_Listed records_
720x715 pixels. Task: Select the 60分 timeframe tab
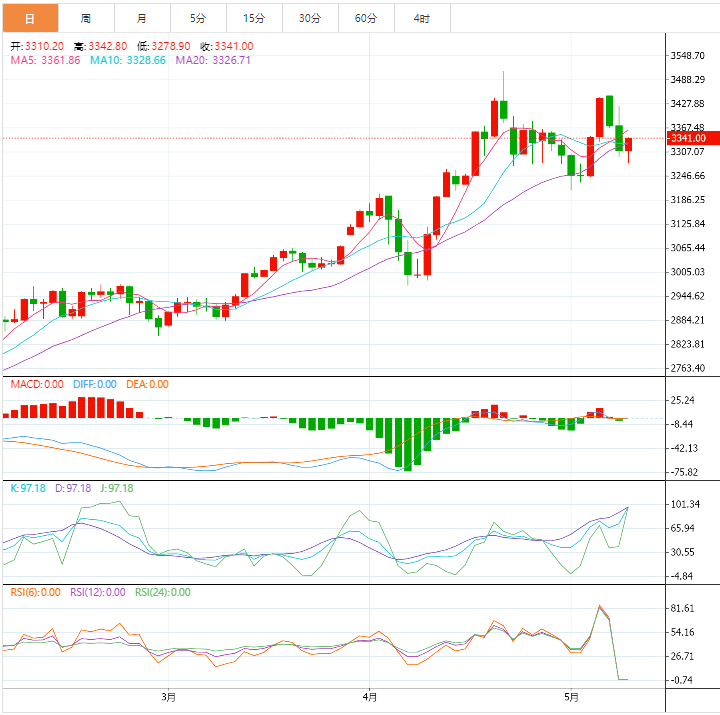pyautogui.click(x=366, y=18)
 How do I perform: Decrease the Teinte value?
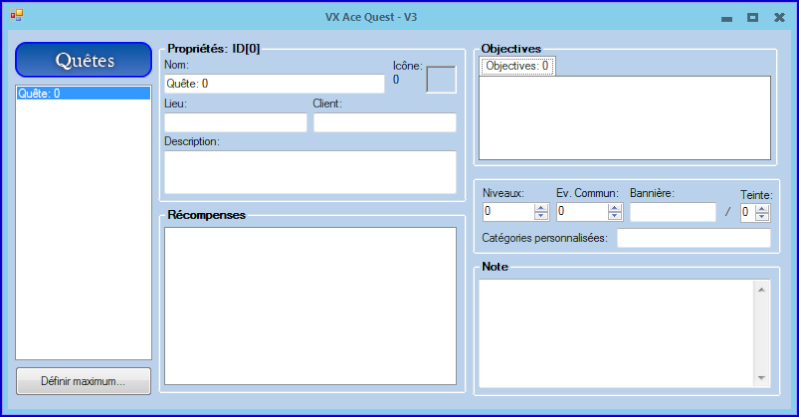pyautogui.click(x=763, y=216)
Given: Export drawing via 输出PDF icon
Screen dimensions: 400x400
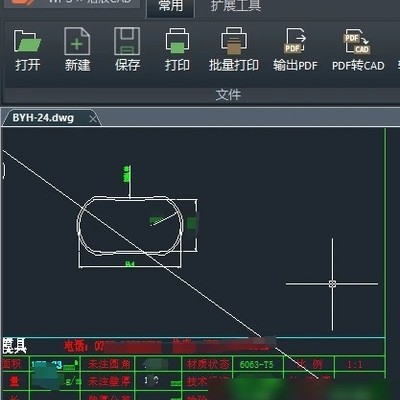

_What you are asked to do_
Rewrite the data above with "icon" changed to "button" and every other word kept as it is. Omit the pictures from your answer.

_The answer_
720x715 pixels. Task: Select the 60分 timeframe tab
pyautogui.click(x=366, y=18)
 How do I perform: Decrease the Teinte value?
pyautogui.click(x=763, y=216)
Given: Export drawing via 输出PDF button
Screen dimensions: 400x400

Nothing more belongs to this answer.